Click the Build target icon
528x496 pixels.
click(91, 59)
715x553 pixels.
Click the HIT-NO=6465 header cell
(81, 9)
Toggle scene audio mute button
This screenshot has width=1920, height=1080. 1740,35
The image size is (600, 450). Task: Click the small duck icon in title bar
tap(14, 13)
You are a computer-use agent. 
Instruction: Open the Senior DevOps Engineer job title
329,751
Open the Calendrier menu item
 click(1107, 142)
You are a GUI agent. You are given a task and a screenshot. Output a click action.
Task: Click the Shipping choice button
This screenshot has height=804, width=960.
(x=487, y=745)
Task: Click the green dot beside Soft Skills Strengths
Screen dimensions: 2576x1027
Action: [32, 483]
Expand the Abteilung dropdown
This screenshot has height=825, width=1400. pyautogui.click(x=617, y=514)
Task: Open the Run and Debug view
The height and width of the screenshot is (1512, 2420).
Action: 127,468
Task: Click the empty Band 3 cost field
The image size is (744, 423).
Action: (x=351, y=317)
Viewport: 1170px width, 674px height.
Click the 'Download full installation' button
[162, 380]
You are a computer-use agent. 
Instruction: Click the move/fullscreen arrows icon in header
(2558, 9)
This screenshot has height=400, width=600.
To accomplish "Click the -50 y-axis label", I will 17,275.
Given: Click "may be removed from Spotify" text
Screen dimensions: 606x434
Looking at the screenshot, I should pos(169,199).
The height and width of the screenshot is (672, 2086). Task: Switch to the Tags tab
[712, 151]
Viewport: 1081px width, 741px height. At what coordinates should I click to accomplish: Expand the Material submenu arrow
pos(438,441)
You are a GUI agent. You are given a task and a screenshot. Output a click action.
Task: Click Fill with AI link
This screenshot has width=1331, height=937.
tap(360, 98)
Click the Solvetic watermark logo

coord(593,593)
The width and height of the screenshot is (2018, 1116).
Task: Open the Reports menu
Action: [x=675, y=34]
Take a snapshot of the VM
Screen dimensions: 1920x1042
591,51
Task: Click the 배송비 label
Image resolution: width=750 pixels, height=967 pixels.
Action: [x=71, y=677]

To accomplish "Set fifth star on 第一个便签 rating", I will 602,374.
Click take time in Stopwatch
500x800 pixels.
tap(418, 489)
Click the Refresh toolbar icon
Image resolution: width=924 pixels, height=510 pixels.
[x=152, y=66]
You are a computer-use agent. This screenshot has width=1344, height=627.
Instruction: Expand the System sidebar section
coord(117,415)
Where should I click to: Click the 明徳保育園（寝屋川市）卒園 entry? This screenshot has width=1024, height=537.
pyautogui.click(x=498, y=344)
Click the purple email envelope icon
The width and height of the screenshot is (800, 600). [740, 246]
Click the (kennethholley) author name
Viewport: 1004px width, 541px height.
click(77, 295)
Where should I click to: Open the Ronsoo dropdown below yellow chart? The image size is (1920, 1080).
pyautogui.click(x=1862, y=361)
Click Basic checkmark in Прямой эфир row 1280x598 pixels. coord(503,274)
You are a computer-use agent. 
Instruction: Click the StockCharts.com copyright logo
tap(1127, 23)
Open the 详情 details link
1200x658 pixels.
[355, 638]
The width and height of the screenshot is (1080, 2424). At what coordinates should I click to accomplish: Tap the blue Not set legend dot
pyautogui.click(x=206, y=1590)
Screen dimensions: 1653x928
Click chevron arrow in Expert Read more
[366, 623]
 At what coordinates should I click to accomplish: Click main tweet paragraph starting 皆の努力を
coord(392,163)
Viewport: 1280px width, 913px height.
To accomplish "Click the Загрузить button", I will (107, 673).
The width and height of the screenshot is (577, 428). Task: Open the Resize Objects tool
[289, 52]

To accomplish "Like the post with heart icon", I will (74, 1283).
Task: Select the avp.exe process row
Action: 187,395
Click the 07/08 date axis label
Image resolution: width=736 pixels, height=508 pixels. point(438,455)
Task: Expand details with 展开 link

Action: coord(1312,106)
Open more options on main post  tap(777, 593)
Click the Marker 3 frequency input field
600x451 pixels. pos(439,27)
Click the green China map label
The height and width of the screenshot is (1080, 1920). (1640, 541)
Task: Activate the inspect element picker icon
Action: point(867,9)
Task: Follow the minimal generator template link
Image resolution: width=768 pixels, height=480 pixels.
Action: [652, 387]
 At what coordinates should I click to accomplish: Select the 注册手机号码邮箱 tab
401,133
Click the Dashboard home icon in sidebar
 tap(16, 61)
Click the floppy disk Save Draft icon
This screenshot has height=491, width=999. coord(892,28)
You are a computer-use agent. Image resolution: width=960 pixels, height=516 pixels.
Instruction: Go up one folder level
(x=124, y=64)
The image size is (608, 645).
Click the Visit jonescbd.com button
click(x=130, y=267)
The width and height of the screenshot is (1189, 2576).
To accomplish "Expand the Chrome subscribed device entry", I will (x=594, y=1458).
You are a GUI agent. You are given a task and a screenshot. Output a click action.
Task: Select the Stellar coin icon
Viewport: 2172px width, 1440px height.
------------------------------------------------------------
| Brief |
Copy out every one of the items above again, line for line with no changes.

| Task output |
Click the Build target icon
528x496 pixels.
click(91, 59)
715x553 pixels.
Click the HIT-NO=6465 header cell
(81, 9)
Toggle scene audio mute button
This screenshot has width=1920, height=1080. 1740,35
The image size is (600, 450). Task: Click the small duck icon in title bar
tap(14, 13)
You are a computer-use agent. 
Instruction: Open the Senior DevOps Engineer job title
329,751
Open the Calendrier menu item
 click(1107, 142)
You are a GUI agent. You are given a task and a screenshot. Output a click action.
Task: Click the Shipping choice button
This screenshot has height=804, width=960.
(x=487, y=745)
Task: Click the green dot beside Soft Skills Strengths
Screen dimensions: 2576x1027
Action: [32, 483]
Expand the Abteilung dropdown
This screenshot has height=825, width=1400. pyautogui.click(x=617, y=514)
Task: Open the Run and Debug view
The height and width of the screenshot is (1512, 2420).
Action: 127,468
Task: Click the empty Band 3 cost field
The image size is (744, 423).
Action: (x=351, y=317)
Viewport: 1170px width, 674px height.
Click the 'Download full installation' button
[162, 380]
You are a computer-use agent. 
Instruction: Click the move/fullscreen arrows icon in header
(2558, 9)
This screenshot has height=400, width=600.
To accomplish "Click the -50 y-axis label", I will 17,275.
Given: Click "may be removed from Spotify" text
Screen dimensions: 606x434
Looking at the screenshot, I should pos(169,199).
The height and width of the screenshot is (672, 2086). Task: Switch to the Tags tab
[712, 151]
Viewport: 1081px width, 741px height. At what coordinates should I click to accomplish: Expand the Material submenu arrow
pos(438,441)
You are a GUI agent. You are given a task and a screenshot. Output a click action.
Task: Click Fill with AI link
This screenshot has width=1331, height=937.
tap(360, 98)
Click the Solvetic watermark logo

coord(593,593)
The width and height of the screenshot is (2018, 1116).
Task: Open the Reports menu
Action: [x=675, y=34]
Take a snapshot of the VM
Screen dimensions: 1920x1042
591,51
Task: Click the 배송비 label
Image resolution: width=750 pixels, height=967 pixels.
Action: [x=71, y=677]

To accomplish "Set fifth star on 第一个便签 rating", I will 602,374.
Click take time in Stopwatch
500x800 pixels.
tap(418, 489)
Click the Refresh toolbar icon
Image resolution: width=924 pixels, height=510 pixels.
[x=152, y=66]
You are a computer-use agent. This screenshot has width=1344, height=627.
Instruction: Expand the System sidebar section
coord(117,415)
Where should I click to: Click the 明徳保育園（寝屋川市）卒園 entry? This screenshot has width=1024, height=537.
pyautogui.click(x=498, y=344)
Click the purple email envelope icon
The width and height of the screenshot is (800, 600). [740, 246]
Click the (kennethholley) author name
Viewport: 1004px width, 541px height.
click(77, 295)
Where should I click to: Open the Ronsoo dropdown below yellow chart? The image size is (1920, 1080).
pyautogui.click(x=1862, y=361)
Click Basic checkmark in Прямой эфир row 1280x598 pixels. coord(503,274)
You are a computer-use agent. 
Instruction: Click the StockCharts.com copyright logo
tap(1127, 23)
Open the 详情 details link
1200x658 pixels.
[355, 638]
The width and height of the screenshot is (1080, 2424). At what coordinates should I click to accomplish: Tap the blue Not set legend dot
pyautogui.click(x=206, y=1590)
Screen dimensions: 1653x928
Click chevron arrow in Expert Read more
[366, 623]
 At what coordinates should I click to accomplish: Click main tweet paragraph starting 皆の努力を
coord(392,163)
Viewport: 1280px width, 913px height.
To accomplish "Click the Загрузить button", I will (107, 673).
The width and height of the screenshot is (577, 428). Task: Open the Resize Objects tool
[289, 52]

To accomplish "Like the post with heart icon", I will (74, 1283).
Task: Select the avp.exe process row
Action: 187,395
Click the 07/08 date axis label
Image resolution: width=736 pixels, height=508 pixels. point(438,455)
Task: Expand details with 展开 link

Action: coord(1312,106)
Open more options on main post  tap(777, 593)
Click the Marker 3 frequency input field
600x451 pixels. pos(439,27)
Click the green China map label
The height and width of the screenshot is (1080, 1920). (1640, 541)
Task: Activate the inspect element picker icon
Action: point(867,9)
Task: Follow the minimal generator template link
Image resolution: width=768 pixels, height=480 pixels.
Action: [652, 387]
 At what coordinates should I click to accomplish: Select the 注册手机号码邮箱 tab
401,133
Click the Dashboard home icon in sidebar
 tap(16, 61)
Click the floppy disk Save Draft icon
This screenshot has height=491, width=999. coord(892,28)
You are a computer-use agent. Image resolution: width=960 pixels, height=516 pixels.
Instruction: Go up one folder level
(x=124, y=64)
The image size is (608, 645).
Click the Visit jonescbd.com button
click(x=130, y=267)
The width and height of the screenshot is (1189, 2576).
To accomplish "Expand the Chrome subscribed device entry", I will (x=594, y=1458).
You are a GUI agent. You are given a task and a screenshot. Output a click action.
Task: Select the Stellar coin icon
Viewport: 2172px width, 1440px height.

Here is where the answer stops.